Notice how I printed the depth of the current crawl at left, then indented slightly based on the current depth, then printed a single word meant to indicate what is being done, then printed the URL. By ensuring a consistent format, and choosing a simple/unique word for each type of line, I can post-process the output with grep, awk, and so forth, enabling me to run various checks on the output of the crawler. Much better than a mish-mash of arbitrary output formats!
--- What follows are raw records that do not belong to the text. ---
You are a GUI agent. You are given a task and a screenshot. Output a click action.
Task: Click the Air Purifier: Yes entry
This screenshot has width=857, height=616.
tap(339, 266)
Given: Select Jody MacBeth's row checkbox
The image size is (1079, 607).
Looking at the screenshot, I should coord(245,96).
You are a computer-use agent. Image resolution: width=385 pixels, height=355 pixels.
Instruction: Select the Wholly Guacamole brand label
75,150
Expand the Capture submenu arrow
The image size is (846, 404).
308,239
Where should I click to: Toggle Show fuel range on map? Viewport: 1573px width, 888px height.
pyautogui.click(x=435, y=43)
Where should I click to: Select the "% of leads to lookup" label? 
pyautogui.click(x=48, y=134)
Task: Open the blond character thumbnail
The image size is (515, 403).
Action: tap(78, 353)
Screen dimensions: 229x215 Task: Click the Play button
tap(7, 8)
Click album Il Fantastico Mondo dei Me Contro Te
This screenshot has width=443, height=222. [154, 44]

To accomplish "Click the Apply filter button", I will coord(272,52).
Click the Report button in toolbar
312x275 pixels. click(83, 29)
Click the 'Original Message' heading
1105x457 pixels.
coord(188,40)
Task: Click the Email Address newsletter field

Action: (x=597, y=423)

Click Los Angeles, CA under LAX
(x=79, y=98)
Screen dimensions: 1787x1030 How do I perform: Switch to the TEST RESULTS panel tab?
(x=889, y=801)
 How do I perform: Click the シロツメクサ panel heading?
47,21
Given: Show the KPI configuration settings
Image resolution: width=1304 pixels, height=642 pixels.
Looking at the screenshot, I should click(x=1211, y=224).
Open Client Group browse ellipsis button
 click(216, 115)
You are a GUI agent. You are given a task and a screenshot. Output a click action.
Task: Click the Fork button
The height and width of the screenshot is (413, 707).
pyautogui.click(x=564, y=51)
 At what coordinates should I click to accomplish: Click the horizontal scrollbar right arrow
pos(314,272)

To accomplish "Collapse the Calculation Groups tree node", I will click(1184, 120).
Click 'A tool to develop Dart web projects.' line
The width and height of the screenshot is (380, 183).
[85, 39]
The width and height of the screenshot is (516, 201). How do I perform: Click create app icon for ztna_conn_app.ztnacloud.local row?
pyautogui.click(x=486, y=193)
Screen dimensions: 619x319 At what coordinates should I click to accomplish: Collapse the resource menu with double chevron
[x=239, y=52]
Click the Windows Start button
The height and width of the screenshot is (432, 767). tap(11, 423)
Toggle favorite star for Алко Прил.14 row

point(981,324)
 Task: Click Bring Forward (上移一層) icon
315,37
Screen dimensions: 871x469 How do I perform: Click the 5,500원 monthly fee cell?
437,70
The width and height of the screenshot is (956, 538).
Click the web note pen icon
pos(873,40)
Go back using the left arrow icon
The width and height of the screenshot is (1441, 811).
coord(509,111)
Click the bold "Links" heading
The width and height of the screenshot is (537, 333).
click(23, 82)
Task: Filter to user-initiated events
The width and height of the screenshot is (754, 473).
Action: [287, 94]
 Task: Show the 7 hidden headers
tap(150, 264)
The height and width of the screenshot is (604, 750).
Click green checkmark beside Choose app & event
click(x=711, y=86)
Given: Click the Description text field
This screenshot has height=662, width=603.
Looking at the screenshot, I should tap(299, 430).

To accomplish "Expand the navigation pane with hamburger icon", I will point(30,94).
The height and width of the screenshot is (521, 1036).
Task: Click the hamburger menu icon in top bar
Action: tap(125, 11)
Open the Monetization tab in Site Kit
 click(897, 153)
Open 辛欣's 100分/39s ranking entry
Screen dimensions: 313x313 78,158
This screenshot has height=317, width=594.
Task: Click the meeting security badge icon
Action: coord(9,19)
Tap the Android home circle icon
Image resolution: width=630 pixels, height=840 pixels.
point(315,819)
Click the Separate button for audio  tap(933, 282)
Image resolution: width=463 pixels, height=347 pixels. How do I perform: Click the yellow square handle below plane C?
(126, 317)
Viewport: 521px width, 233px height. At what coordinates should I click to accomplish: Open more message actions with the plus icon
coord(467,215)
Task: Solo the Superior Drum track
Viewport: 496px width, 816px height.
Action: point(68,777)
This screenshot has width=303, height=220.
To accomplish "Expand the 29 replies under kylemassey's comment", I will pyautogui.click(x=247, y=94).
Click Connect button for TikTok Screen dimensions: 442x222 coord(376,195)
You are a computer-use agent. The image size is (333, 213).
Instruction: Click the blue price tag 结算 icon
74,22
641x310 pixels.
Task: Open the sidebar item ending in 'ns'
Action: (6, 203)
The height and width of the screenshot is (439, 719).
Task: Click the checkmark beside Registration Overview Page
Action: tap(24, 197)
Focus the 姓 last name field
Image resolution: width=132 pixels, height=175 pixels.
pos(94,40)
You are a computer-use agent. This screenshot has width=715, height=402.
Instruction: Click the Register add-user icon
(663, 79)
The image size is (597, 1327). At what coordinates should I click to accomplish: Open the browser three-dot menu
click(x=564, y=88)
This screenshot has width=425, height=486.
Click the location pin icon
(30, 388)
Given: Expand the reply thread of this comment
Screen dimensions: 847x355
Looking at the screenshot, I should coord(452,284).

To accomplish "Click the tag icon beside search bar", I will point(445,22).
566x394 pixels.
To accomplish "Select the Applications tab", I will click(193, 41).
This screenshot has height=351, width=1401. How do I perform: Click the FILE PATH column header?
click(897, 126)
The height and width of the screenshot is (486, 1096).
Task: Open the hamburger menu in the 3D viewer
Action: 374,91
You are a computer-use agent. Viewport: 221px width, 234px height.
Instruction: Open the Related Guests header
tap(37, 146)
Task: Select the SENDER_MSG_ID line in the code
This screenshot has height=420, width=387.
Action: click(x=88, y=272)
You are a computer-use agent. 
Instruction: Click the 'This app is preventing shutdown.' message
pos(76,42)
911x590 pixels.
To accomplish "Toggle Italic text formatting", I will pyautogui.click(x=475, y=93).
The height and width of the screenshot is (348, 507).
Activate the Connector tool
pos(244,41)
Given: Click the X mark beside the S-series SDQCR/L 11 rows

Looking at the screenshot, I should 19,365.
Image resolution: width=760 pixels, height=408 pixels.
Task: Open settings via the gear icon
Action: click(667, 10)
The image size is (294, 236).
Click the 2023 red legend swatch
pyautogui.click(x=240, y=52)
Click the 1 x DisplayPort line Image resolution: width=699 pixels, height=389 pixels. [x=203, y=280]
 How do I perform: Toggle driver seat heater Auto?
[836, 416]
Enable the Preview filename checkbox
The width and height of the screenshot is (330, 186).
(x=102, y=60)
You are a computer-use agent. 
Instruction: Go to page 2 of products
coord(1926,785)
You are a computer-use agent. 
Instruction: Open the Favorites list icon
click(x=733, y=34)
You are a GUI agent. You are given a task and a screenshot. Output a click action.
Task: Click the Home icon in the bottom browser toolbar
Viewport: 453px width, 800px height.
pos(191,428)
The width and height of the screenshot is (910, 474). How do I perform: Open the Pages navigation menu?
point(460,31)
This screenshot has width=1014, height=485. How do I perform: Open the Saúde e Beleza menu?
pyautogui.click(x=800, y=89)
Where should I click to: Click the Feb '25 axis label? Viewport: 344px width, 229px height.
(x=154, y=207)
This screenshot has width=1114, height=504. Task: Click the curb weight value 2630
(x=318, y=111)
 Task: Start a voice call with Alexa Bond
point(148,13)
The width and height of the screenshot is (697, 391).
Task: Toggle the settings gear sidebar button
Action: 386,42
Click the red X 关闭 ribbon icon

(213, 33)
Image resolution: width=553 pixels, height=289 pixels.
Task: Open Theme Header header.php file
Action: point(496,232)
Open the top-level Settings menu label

To make this easy, I wrote a simple function to print those lines:

// log one word (1-9 chars) about a given url
inline static void logr(const char *word, const int depth, const char *url)
{
  printf("%2d %*s%9s: %s\n", depth, depth, "", word, url);
}

I thus have just one printf call, and if I want to tweak the format, I just need to edit one place and not every log-type printf in the code.

Notice the inline modifier. This means that C is allowed to compile this code ‘in line’ where the function call occurs, rather than compiling code that actually jumps to a function and returns. Syntactically, in every way, it’s just like a function - but more efficient. Great for tiny functions like this one, where it’s worth duplicating the code (making the executable bigger) to save time (making the program run slightly faster).

Anyway, at strategic points in the code, I make a call like this one:

   logr("Fetched", page->depth, page->url);

Contents of pageDirectory after crawler has run

For each URL crawled the program creates a file and places in the file the URL and filename followed by all the contents of the webpage. But for a maxDepth = 1 as in this example there are only a few webpages crawled and files created. Below is a peek at the files created during the above crawl. Notice how each page starts with the URL, then a number (the depth of that page during the crawl), then the contents of the page (here I printed only the first line of the content).

$ cd data/
$ ls 
1 2 3
$ head -3 1
http://cs50tse.cs.dartmouth.edu/tse/letters/index.html
0
<html>

Makefiles

The starter kit includes a Makefile at the top level and another to build the libcs50 library.

The top-level Makefile recursively calls Make on each of the source directories.

The libcs50/Makefile demonstrates how you can build a library, in this case libcs50.a, from a collection of object .o files. Study this Makefile, because you’ll need to write something similar for your common directory.

You can then link these libraries into your other programs without having to list all the individual .o files on the command line. For example, when I build my crawler Make runs commands as follows:

make -C crawler
gcc -Wall -pedantic -std=c11 -ggdb -DAPPTEST  -I../libcs50 -I../common   -c -o crawler.o crawler.c
gcc -Wall -pedantic -std=c11 -ggdb -DAPPTEST  -I../libcs50 -I../common crawler.o ../common/common.a ../libcs50/libcs50.a  -o crawler

The crawler/Makefile is written in good style, with appropriate use of variables, so the rule that causes Make to run the above commands is actually much shorter:

crawler: crawler.o $(LLIBS)
        $(CC) $(CFLAGS) $^ -o $@

We’ll work more with Makefiles in upcoming classes.

Activity

In today’s activity your group will start envisioning a design for the TSE Crawler.